-- Begin Source data --

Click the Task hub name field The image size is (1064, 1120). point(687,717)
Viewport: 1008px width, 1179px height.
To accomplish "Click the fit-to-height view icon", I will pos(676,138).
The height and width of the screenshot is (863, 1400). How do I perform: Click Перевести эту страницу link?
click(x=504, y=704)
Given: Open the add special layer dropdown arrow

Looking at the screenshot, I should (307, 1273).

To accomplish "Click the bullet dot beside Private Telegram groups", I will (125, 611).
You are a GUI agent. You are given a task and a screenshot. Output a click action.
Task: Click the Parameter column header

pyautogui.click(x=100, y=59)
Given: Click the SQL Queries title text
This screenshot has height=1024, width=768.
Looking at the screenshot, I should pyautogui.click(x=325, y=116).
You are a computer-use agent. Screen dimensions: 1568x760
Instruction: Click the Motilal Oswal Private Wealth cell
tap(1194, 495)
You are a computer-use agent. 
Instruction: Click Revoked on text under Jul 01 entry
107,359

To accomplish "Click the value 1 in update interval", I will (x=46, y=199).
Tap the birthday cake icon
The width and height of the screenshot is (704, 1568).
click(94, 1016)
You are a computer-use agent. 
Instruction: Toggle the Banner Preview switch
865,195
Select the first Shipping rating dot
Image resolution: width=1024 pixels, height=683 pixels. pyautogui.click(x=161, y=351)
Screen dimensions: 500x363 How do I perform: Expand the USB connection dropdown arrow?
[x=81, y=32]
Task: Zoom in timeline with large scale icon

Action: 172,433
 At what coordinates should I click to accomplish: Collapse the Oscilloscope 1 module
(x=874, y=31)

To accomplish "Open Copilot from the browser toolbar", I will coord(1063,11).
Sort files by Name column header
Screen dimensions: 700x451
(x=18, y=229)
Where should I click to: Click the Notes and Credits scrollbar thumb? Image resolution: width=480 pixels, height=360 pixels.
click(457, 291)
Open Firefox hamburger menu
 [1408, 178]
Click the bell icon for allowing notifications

-- End Source data --

Work to do
Copy all of the entries above again, line by line, with no changes.

Solution for this exercise
Click the Task hub name field The image size is (1064, 1120). point(687,717)
Viewport: 1008px width, 1179px height.
To accomplish "Click the fit-to-height view icon", I will pos(676,138).
The height and width of the screenshot is (863, 1400). How do I perform: Click Перевести эту страницу link?
click(x=504, y=704)
Given: Open the add special layer dropdown arrow

Looking at the screenshot, I should (307, 1273).

To accomplish "Click the bullet dot beside Private Telegram groups", I will (125, 611).
You are a GUI agent. You are given a task and a screenshot. Output a click action.
Task: Click the Parameter column header

pyautogui.click(x=100, y=59)
Given: Click the SQL Queries title text
This screenshot has height=1024, width=768.
Looking at the screenshot, I should pyautogui.click(x=325, y=116).
You are a computer-use agent. Screen dimensions: 1568x760
Instruction: Click the Motilal Oswal Private Wealth cell
tap(1194, 495)
You are a computer-use agent. 
Instruction: Click Revoked on text under Jul 01 entry
107,359

To accomplish "Click the value 1 in update interval", I will (x=46, y=199).
Tap the birthday cake icon
The width and height of the screenshot is (704, 1568).
click(94, 1016)
You are a computer-use agent. 
Instruction: Toggle the Banner Preview switch
865,195
Select the first Shipping rating dot
Image resolution: width=1024 pixels, height=683 pixels. pyautogui.click(x=161, y=351)
Screen dimensions: 500x363 How do I perform: Expand the USB connection dropdown arrow?
[x=81, y=32]
Task: Zoom in timeline with large scale icon

Action: 172,433
 At what coordinates should I click to accomplish: Collapse the Oscilloscope 1 module
(x=874, y=31)

To accomplish "Open Copilot from the browser toolbar", I will coord(1063,11).
Sort files by Name column header
Screen dimensions: 700x451
(x=18, y=229)
Where should I click to: Click the Notes and Credits scrollbar thumb? Image resolution: width=480 pixels, height=360 pixels.
click(457, 291)
Open Firefox hamburger menu
 [1408, 178]
Click the bell icon for allowing notifications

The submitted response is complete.